Task to carry out:
Lay out every line of the rows below as a numbered list, leaving out any blank lines.

Entries on target coordinates:
..............................

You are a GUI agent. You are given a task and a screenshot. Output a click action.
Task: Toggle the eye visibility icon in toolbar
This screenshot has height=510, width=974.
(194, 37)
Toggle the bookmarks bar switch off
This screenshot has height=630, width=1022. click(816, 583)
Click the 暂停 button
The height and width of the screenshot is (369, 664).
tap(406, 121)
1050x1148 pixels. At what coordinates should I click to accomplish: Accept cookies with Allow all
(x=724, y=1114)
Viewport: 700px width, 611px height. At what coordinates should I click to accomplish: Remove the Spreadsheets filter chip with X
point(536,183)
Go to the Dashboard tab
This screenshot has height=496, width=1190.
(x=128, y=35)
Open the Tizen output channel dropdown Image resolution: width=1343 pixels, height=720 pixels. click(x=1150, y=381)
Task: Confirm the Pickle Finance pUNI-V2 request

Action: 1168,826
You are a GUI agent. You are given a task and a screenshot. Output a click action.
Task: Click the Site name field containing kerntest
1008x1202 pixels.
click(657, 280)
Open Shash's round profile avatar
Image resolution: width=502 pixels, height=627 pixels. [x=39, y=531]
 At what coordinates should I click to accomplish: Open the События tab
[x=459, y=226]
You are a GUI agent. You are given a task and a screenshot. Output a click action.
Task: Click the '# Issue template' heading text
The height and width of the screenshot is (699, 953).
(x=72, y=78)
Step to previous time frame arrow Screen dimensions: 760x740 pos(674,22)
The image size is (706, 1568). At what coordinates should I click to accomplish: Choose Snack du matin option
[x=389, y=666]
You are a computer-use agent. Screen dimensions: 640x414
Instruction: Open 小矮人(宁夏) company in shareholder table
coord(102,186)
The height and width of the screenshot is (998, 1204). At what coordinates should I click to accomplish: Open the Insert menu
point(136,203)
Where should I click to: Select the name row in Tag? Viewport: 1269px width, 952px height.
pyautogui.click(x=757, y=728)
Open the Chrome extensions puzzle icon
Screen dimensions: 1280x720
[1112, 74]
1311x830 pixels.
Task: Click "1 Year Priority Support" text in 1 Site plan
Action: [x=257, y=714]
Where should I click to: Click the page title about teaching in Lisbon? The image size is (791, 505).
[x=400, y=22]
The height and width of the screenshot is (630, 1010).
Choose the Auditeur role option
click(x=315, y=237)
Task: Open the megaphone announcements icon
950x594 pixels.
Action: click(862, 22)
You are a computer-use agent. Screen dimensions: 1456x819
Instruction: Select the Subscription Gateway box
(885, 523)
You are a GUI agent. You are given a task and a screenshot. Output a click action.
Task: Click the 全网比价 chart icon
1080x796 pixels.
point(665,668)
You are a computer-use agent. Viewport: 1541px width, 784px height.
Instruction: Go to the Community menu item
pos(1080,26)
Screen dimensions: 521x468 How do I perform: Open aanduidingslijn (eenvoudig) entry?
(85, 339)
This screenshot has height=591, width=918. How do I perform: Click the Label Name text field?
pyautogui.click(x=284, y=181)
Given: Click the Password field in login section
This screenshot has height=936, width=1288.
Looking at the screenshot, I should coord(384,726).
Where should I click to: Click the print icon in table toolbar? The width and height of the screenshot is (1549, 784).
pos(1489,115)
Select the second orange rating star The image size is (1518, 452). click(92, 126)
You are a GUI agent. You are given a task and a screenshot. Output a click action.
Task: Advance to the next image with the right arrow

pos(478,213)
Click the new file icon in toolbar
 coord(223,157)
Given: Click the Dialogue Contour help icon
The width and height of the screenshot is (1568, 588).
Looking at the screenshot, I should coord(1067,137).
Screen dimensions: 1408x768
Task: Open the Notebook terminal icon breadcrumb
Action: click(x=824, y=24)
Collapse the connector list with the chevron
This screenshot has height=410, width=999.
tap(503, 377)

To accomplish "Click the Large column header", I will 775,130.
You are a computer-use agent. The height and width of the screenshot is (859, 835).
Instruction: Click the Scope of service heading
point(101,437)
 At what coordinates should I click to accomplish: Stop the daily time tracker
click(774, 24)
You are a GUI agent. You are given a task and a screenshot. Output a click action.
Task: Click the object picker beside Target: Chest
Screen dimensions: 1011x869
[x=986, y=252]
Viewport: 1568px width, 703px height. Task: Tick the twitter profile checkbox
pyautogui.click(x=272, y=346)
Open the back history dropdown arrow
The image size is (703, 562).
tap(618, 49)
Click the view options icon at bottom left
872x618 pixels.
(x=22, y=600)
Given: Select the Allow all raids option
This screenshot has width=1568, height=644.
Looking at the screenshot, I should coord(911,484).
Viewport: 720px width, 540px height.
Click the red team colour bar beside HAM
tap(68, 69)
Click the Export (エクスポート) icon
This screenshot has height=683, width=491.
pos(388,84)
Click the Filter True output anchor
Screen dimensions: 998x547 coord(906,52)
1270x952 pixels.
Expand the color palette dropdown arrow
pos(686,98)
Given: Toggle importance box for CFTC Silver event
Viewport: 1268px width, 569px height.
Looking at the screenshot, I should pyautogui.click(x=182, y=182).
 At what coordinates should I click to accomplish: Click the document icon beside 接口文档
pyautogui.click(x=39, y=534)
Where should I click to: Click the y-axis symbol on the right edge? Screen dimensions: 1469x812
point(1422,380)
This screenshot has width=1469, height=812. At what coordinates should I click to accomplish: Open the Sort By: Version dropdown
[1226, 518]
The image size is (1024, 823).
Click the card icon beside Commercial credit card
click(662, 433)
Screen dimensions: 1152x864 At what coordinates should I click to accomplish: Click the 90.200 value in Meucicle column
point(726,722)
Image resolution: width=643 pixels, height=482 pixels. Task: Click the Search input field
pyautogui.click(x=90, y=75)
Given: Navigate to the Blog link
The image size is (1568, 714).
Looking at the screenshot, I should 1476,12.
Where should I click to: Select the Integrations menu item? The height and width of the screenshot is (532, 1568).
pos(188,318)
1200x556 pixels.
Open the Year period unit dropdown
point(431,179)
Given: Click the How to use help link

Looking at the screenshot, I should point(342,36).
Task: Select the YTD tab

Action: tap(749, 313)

..............................

Task output:
1. You are a GUI agent. You are given a task and a screenshot. Output a click action.
2. Task: Toggle the eye visibility icon in toolbar
3. This screenshot has height=510, width=974.
4. (194, 37)
5. Toggle the bookmarks bar switch off
6. This screenshot has height=630, width=1022. click(816, 583)
7. Click the 暂停 button
8. The height and width of the screenshot is (369, 664).
9. tap(406, 121)
10. 1050x1148 pixels. At what coordinates should I click to accomplish: Accept cookies with Allow all
11. (x=724, y=1114)
12. Viewport: 700px width, 611px height. At what coordinates should I click to accomplish: Remove the Spreadsheets filter chip with X
13. point(536,183)
14. Go to the Dashboard tab
15. This screenshot has height=496, width=1190.
16. (x=128, y=35)
17. Open the Tizen output channel dropdown Image resolution: width=1343 pixels, height=720 pixels. click(x=1150, y=381)
18. Task: Confirm the Pickle Finance pUNI-V2 request
19. Action: 1168,826
20. You are a GUI agent. You are given a task and a screenshot. Output a click action.
21. Task: Click the Site name field containing kerntest
22. 1008x1202 pixels.
23. click(657, 280)
24. Open Shash's round profile avatar
25. Image resolution: width=502 pixels, height=627 pixels. [x=39, y=531]
26.  At what coordinates should I click to accomplish: Open the События tab
27. [x=459, y=226]
28. You are a GUI agent. You are given a task and a screenshot. Output a click action.
29. Task: Click the '# Issue template' heading text
30. The height and width of the screenshot is (699, 953).
31. (x=72, y=78)
32. Step to previous time frame arrow Screen dimensions: 760x740 pos(674,22)
33. The image size is (706, 1568). At what coordinates should I click to accomplish: Choose Snack du matin option
34. [x=389, y=666]
35. You are a computer-use agent. Screen dimensions: 640x414
36. Instruction: Open 小矮人(宁夏) company in shareholder table
37. coord(102,186)
38. The height and width of the screenshot is (998, 1204). At what coordinates should I click to accomplish: Open the Insert menu
39. point(136,203)
40. Where should I click to: Select the name row in Tag? Viewport: 1269px width, 952px height.
41. pyautogui.click(x=757, y=728)
42. Open the Chrome extensions puzzle icon
43. Screen dimensions: 1280x720
44. [1112, 74]
45. 1311x830 pixels.
46. Task: Click "1 Year Priority Support" text in 1 Site plan
47. Action: [x=257, y=714]
48. Where should I click to: Click the page title about teaching in Lisbon? The image size is (791, 505).
49. [x=400, y=22]
50. The height and width of the screenshot is (630, 1010).
51. Choose the Auditeur role option
52. click(x=315, y=237)
53. Task: Open the megaphone announcements icon
54. 950x594 pixels.
55. Action: click(862, 22)
56. You are a computer-use agent. Screen dimensions: 1456x819
57. Instruction: Select the Subscription Gateway box
58. (885, 523)
59. You are a GUI agent. You are given a task and a screenshot. Output a click action.
60. Task: Click the 全网比价 chart icon
61. 1080x796 pixels.
62. point(665,668)
63. You are a computer-use agent. Viewport: 1541px width, 784px height.
64. Instruction: Go to the Community menu item
65. pos(1080,26)
66. Screen dimensions: 521x468 How do I perform: Open aanduidingslijn (eenvoudig) entry?
67. (85, 339)
68. This screenshot has height=591, width=918. How do I perform: Click the Label Name text field?
69. pyautogui.click(x=284, y=181)
70. Given: Click the Password field in login section
71. This screenshot has height=936, width=1288.
72. Looking at the screenshot, I should coord(384,726).
73. Where should I click to: Click the print icon in table toolbar? The width and height of the screenshot is (1549, 784).
74. pos(1489,115)
75. Select the second orange rating star The image size is (1518, 452). click(92, 126)
76. You are a GUI agent. You are given a task and a screenshot. Output a click action.
77. Task: Advance to the next image with the right arrow
78. pos(478,213)
79. Click the new file icon in toolbar
80.  coord(223,157)
81. Given: Click the Dialogue Contour help icon
82. The width and height of the screenshot is (1568, 588).
83. Looking at the screenshot, I should coord(1067,137).
84. Screen dimensions: 1408x768
85. Task: Open the Notebook terminal icon breadcrumb
86. Action: click(x=824, y=24)
87. Collapse the connector list with the chevron
88. This screenshot has height=410, width=999.
89. tap(503, 377)
90. To accomplish "Click the Large column header", I will 775,130.
91. You are a computer-use agent. The height and width of the screenshot is (859, 835).
92. Instruction: Click the Scope of service heading
93. point(101,437)
94.  At what coordinates should I click to accomplish: Stop the daily time tracker
95. click(774, 24)
96. You are a GUI agent. You are given a task and a screenshot. Output a click action.
97. Task: Click the object picker beside Target: Chest
98. Screen dimensions: 1011x869
99. [x=986, y=252]
100. Viewport: 1568px width, 703px height. Task: Tick the twitter profile checkbox
101. pyautogui.click(x=272, y=346)
102. Open the back history dropdown arrow
103. The image size is (703, 562).
104. tap(618, 49)
105. Click the view options icon at bottom left
106. 872x618 pixels.
107. (x=22, y=600)
108. Given: Select the Allow all raids option
109. This screenshot has width=1568, height=644.
110. Looking at the screenshot, I should coord(911,484).
111. Viewport: 720px width, 540px height.
112. Click the red team colour bar beside HAM
113. tap(68, 69)
114. Click the Export (エクスポート) icon
115. This screenshot has height=683, width=491.
116. pos(388,84)
117. Click the Filter True output anchor
118. Screen dimensions: 998x547 coord(906,52)
119. 1270x952 pixels.
120. Expand the color palette dropdown arrow
121. pos(686,98)
122. Given: Toggle importance box for CFTC Silver event
123. Viewport: 1268px width, 569px height.
124. Looking at the screenshot, I should pyautogui.click(x=182, y=182).
125.  At what coordinates should I click to accomplish: Click the document icon beside 接口文档
126. pyautogui.click(x=39, y=534)
127. Where should I click to: Click the y-axis symbol on the right edge? Screen dimensions: 1469x812
128. point(1422,380)
129. This screenshot has width=1469, height=812. At what coordinates should I click to accomplish: Open the Sort By: Version dropdown
130. [1226, 518]
131. The image size is (1024, 823).
132. Click the card icon beside Commercial credit card
133. click(662, 433)
134. Screen dimensions: 1152x864 At what coordinates should I click to accomplish: Click the 90.200 value in Meucicle column
135. point(726,722)
136. Image resolution: width=643 pixels, height=482 pixels. Task: Click the Search input field
137. pyautogui.click(x=90, y=75)
138. Given: Navigate to the Blog link
139. The image size is (1568, 714).
140. Looking at the screenshot, I should 1476,12.
141. Where should I click to: Select the Integrations menu item? The height and width of the screenshot is (532, 1568).
142. pos(188,318)
143. 1200x556 pixels.
144. Open the Year period unit dropdown
145. point(431,179)
146. Given: Click the How to use help link
147. Looking at the screenshot, I should point(342,36).
148. Task: Select the YTD tab
149. Action: tap(749, 313)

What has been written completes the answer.